> **What to produce**
From the line below containing "Task: Select the Name of Staff header" to the final line, print each line exactly as written. No pictures belong in the copy.
Extracted information START
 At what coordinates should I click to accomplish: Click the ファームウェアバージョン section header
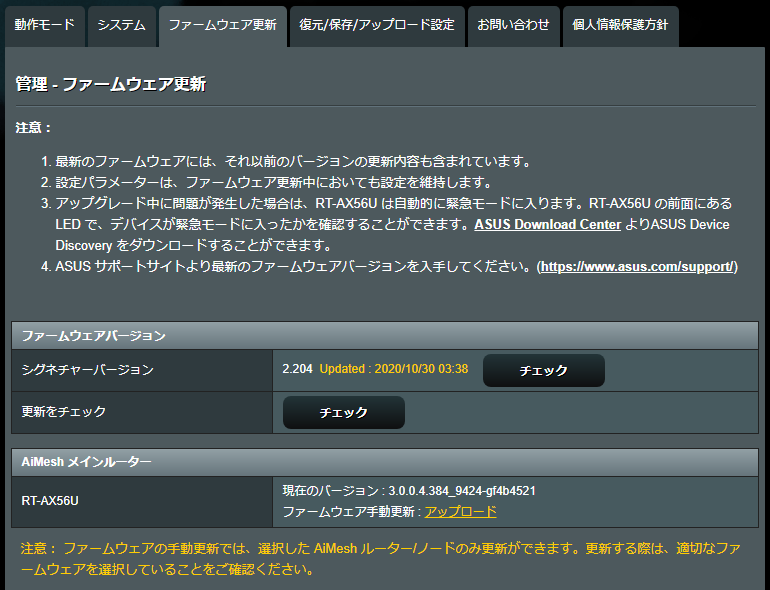94,335
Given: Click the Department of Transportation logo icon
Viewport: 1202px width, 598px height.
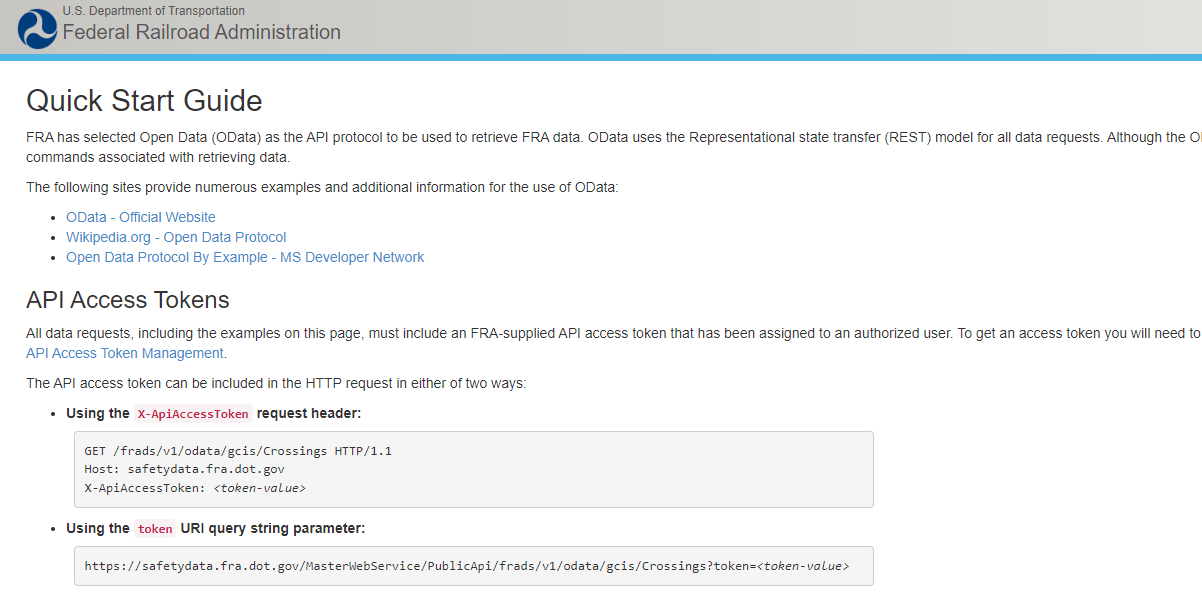Looking at the screenshot, I should tap(37, 28).
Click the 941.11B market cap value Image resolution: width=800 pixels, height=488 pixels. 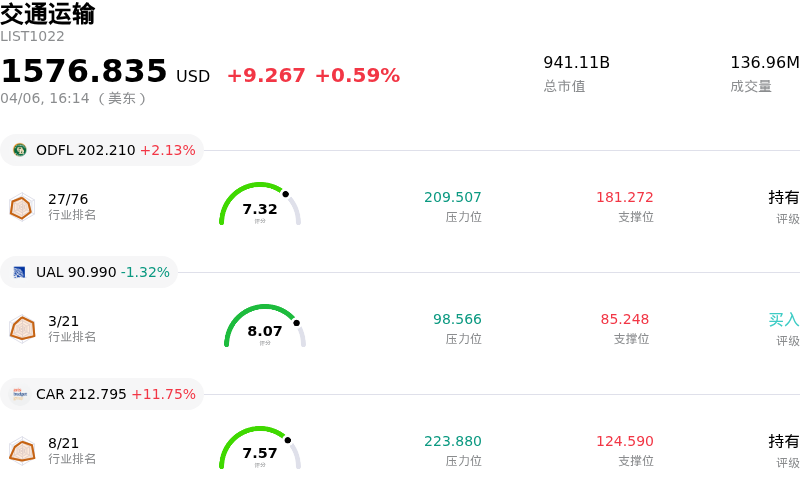point(576,63)
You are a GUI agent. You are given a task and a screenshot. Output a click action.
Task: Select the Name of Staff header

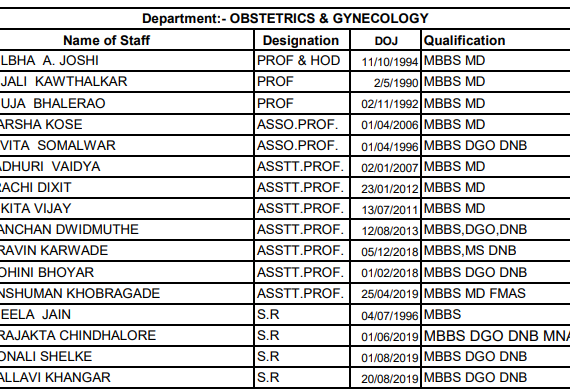[107, 40]
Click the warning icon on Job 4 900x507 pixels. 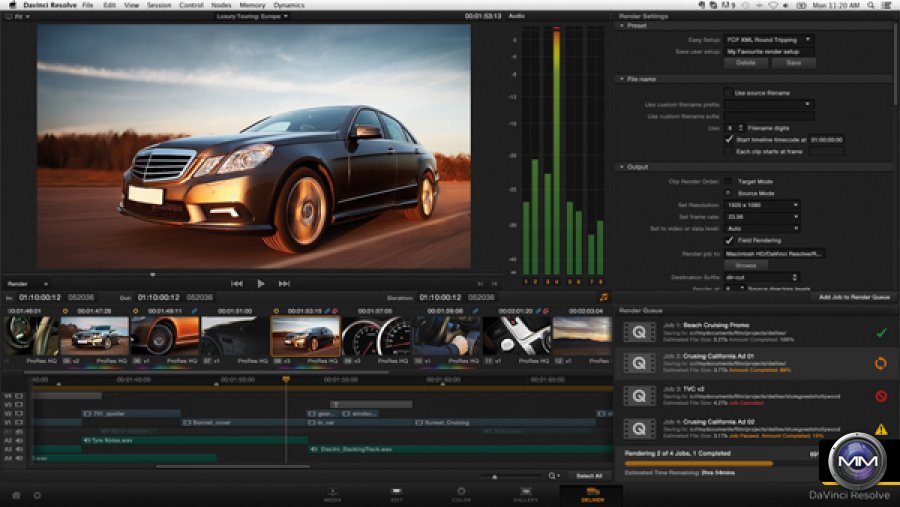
Extracted information END
> **Task result**
Task: Select the Name of Staff header

[107, 40]
Click the warning icon on Job 4 900x507 pixels. 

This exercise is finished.